The Congress, held in Leeds every July since 1994, is one of the largest academic conferences in Europe, drawing participants from around the world every year.
In her remarks, Estes called climate crisis the gravest problem facing the world today and urged audience members to link teaching and scholarship with activism. She called for scholars in all subfields of medieval studies to consider how natural and built ecologies interact with other questions they explore.
“Our present environmental crisis has developed out of the ways in which people of the past viewed the world as a limitless resource available to humans,” Estes said.
“An Old English text about Alexander the Great describes how Alexander orders his men to cut down all the trees around a lake with good drinking water and burn them in 1,500 fires. Alexander treats animals, trees, and people in India all interchangeably as resources for his own interests. Alexander’s utilitarian treatment of the people of India also raises issues of social justice and the ways that Europeans treated others when they began traveling to and colonizing lands and peoples outside of Europe,” Estes observed. “Narratives about Alexander the Great evolved into a widespread tradition of romances about the king, who is treated as the hero, adapted and translated into dozens of medieval languages,” she said.

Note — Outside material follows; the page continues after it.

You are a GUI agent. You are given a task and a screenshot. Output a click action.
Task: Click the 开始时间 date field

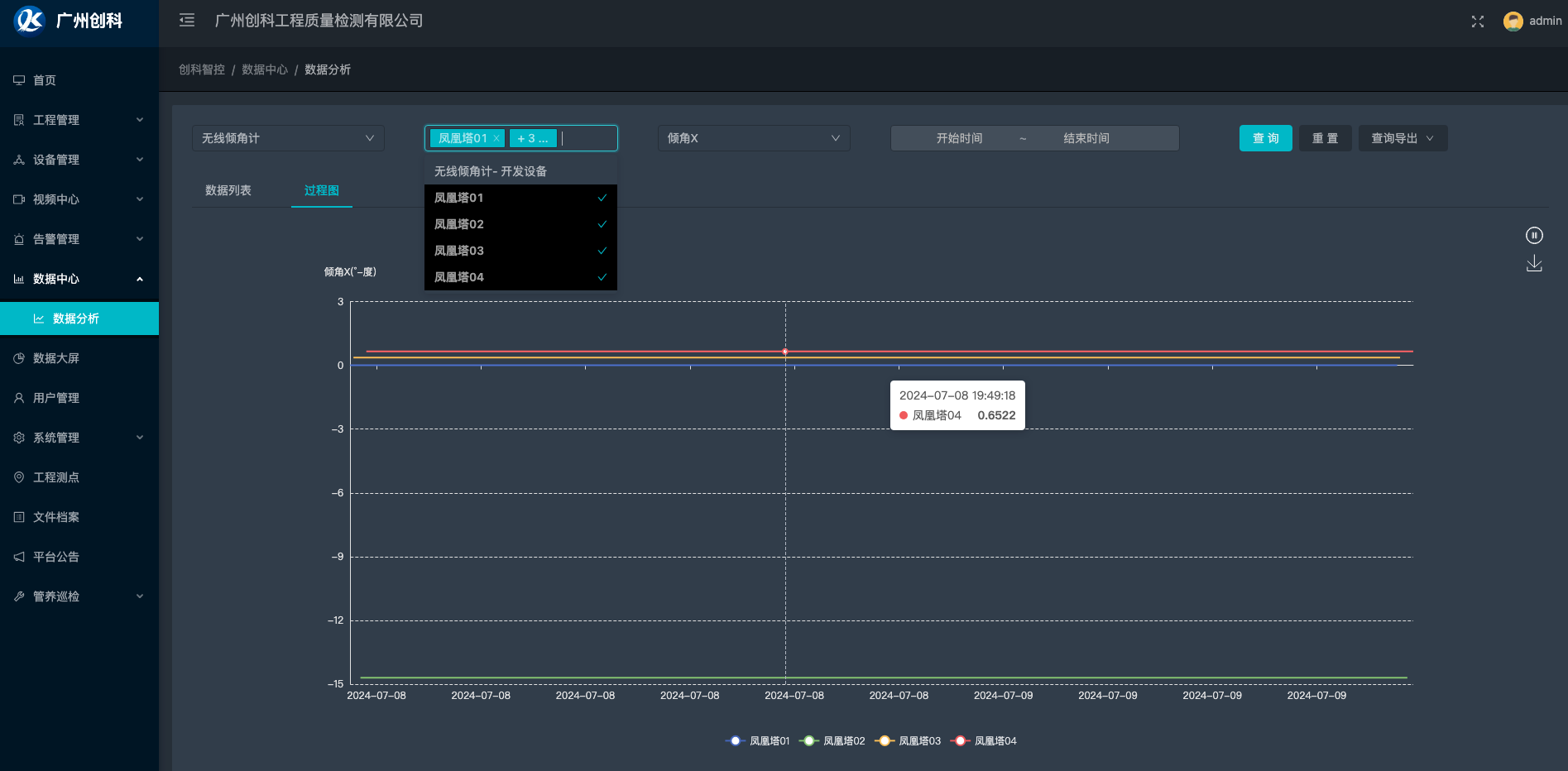tap(959, 138)
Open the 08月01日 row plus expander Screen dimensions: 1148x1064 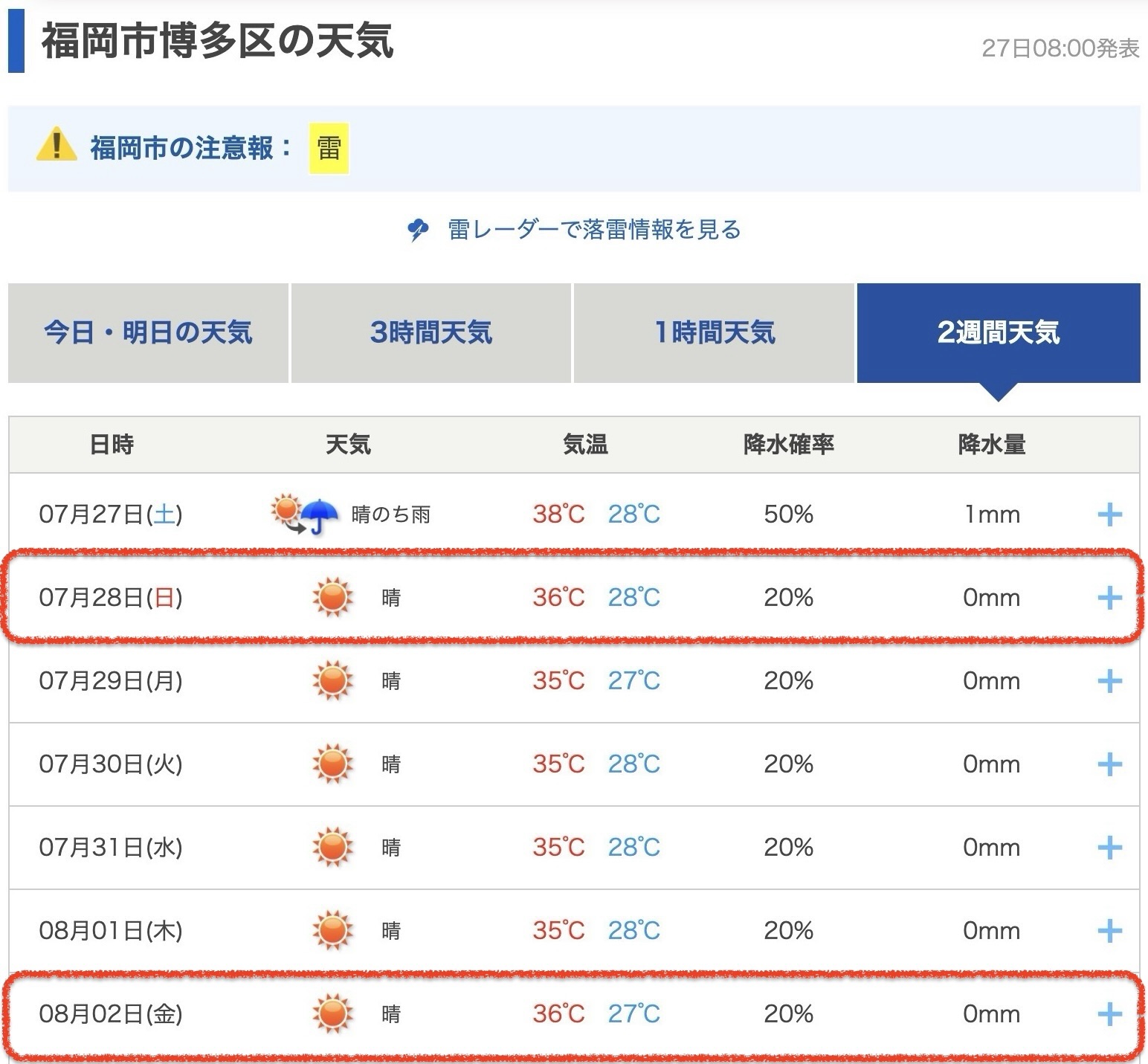(x=1109, y=931)
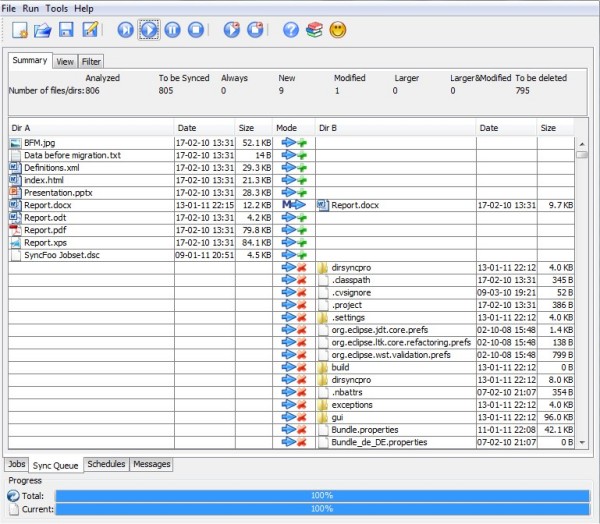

Estes acknowledged that we can not stop climate change: we have reached, and breached, the outer limits of Earth’s resources. But we can keep it from having its worst possible effects on the most vulnerable human populations as well as on animals and plants, Estes said. One of the most effective things we can do about climate crisis is talk to people — family members, neighbors, and our students and colleagues. “We can take action to make the coming events not as bad as they would be if we don’t do anything,” she said.